Case ID: pa-super_265/html/0603-01.html
Source: Caselaw Access Project
Author: {"author": "\n      VAN der VOORT, Judge: \n      SPAETH, Judge", "license": "Public Domain", "url": "https://static.case.law/"}
Date Created: 2024-08-24T03:29:51.129683

402 A.2d 1036
    COMMONWEALTH of Pennsylvania v. John ALBERTSON, II, Appellant.
    Superior Court of Pennsylvania.
    Submitted June 12, 1978.
    Decided April 27, 1979.
    Ralph W. Litzenberger, Easton, for appellant.
    John E. Gallagher, District Attorney, James J. Narlesky, Assistant District Attorney, Easton, for Commonwealth.
    Before JACOBS, P. J., and HOFFMAN, CERCONE, PRICE, VAN der VOORT, SPAETH and HESTER, JJ.
   VAN der VOORT, Judge:

Fourteen year old appellant, John Albertson, II, was charged with having burglarized a pizza parlor on September 30, 1977. A juvenile court proceeding was held on October 31,1977, after which the lower court found “beyond a reasonable doubt that John Albertson did engage in delinquent conduct in the nature of a burglary involving the premises of Rose’s Pizza Parlor, 1135 Northampton Street, Easton, Pennsylvania, on September 30, 1977.” Appellant appealed to our Court, arguing that the Commonwealth failed to establish that appellant had entered the pizza parlor with the intent to commit a crime therein, and, furthermore, that the Commonwealth failed to prove that appellant had entered the pizza parlor at all.

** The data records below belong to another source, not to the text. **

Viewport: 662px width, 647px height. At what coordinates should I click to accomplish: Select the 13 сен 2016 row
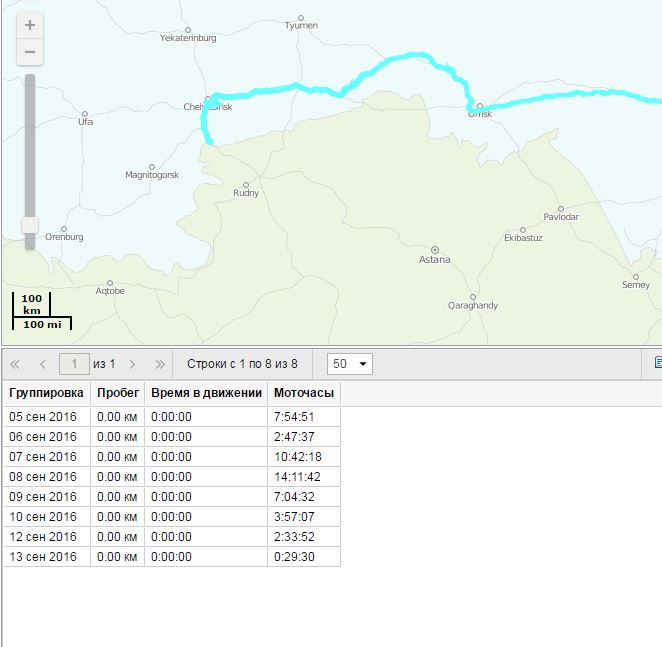point(43,557)
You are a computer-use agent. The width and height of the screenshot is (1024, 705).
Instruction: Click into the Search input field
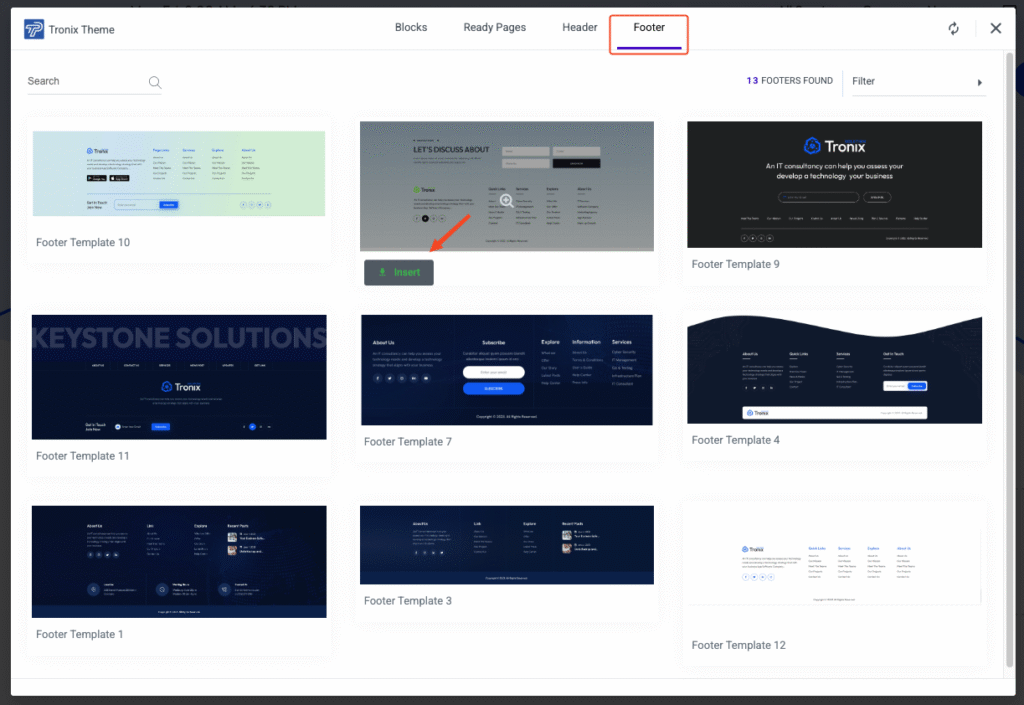coord(85,81)
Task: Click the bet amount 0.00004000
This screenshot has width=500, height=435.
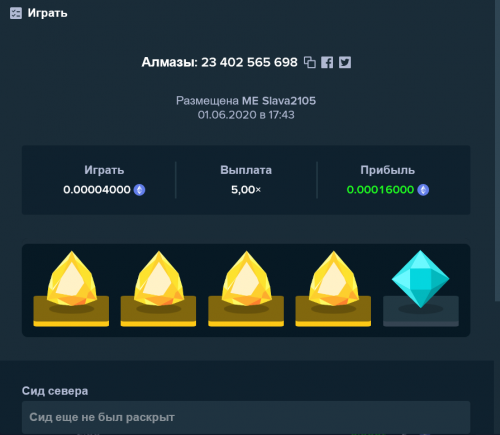Action: click(97, 190)
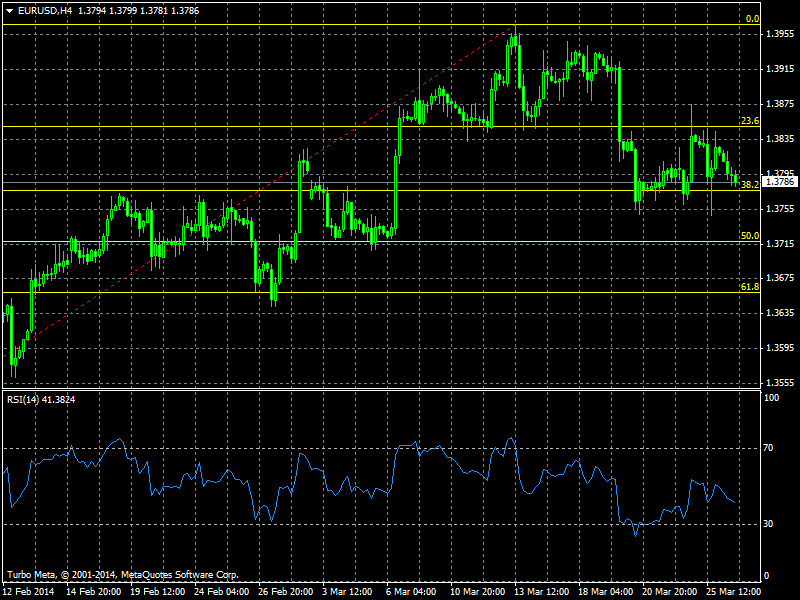Click the RSI 30 level label
The height and width of the screenshot is (600, 800).
768,523
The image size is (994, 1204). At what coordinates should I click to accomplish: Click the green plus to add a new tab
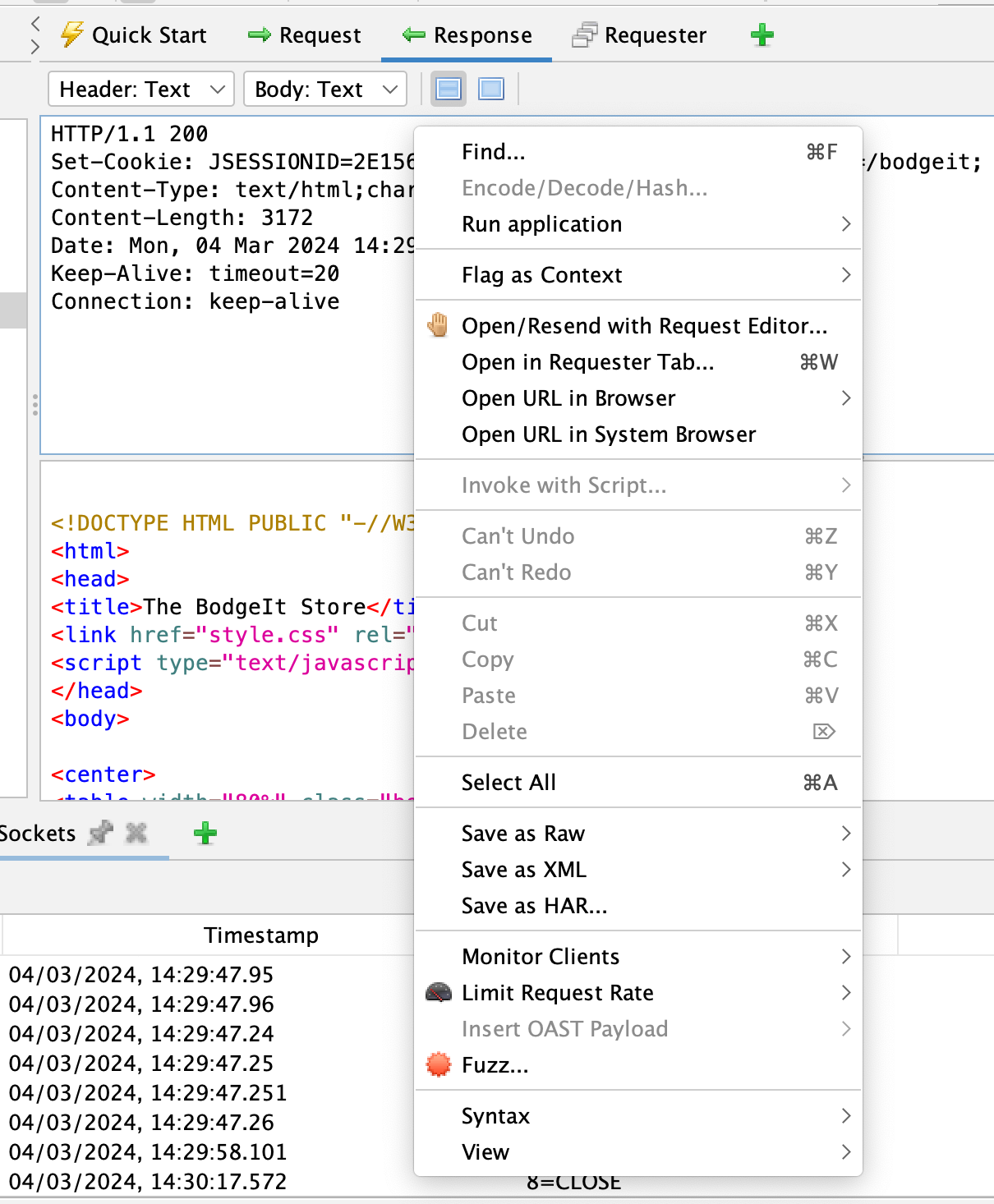762,34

It was established at the hearing on October 31,1977, that appellant’s mother lived in an apartment above the pizza shop, and that appellant was residing at the time at Easton Children’s Home. Instead of going to school on the morning of September 30, appellant broke into his mother’s apartment (entering first through an area common to the apartment and the pizza shop), drank some Kool-Aid, had a bite to eat, and left. The testimony of appellant’s mother, a police officer, and the proprietress of the pizza shop did not establish that appellant had actually entered the pizza shop, and there was no testimony that anything was missing from the pizza shop. Under the circumstances, it is impossible to find beyond a reasonable doubt that appellant entered the pizza parlor with the intent to commit a crime therein.

Order vacated and this case is remanded for further proceedings not inconsistent with this opinion.

SPAETH, J., files a concurring statement in which CER-CONE, P. J., and PRICE, J. join.

JACOBS, former P. J. and HOFFMAN, J. did not participate in the consideration or decision of this case.

SPAETH, Judge

(concurring):

I agree that the evidence was insufficient to sustain appellant’s adjudication for delinquent conduct in the nature of a burglary. For this reason the Commonwealth is barred from another attempt to adjudicate appellant on the basis of this conduct. See Helman Appeals, 230 Pa.Super. 484, 327 A.2d 163 (1974) (juveniles discharged where evidence insufficient to support adjudication of delinquency). However, appellant had been under the supervision of the juvenile court for almost a year prior to the incident involved here. Naturally, his discharge from the present charges does not entitle him to a discharge from the custody of the juvenile court that was lawfully obtained because of other, prior conduct. Since I understand this to be the purport of the majority’s order, I concur.

CERCONE, P. J., and PRICE, J., join in this concurring statement. 
      
      . The elements of the crime of burglary are set forth in 18 Pa.C.S. § 3502.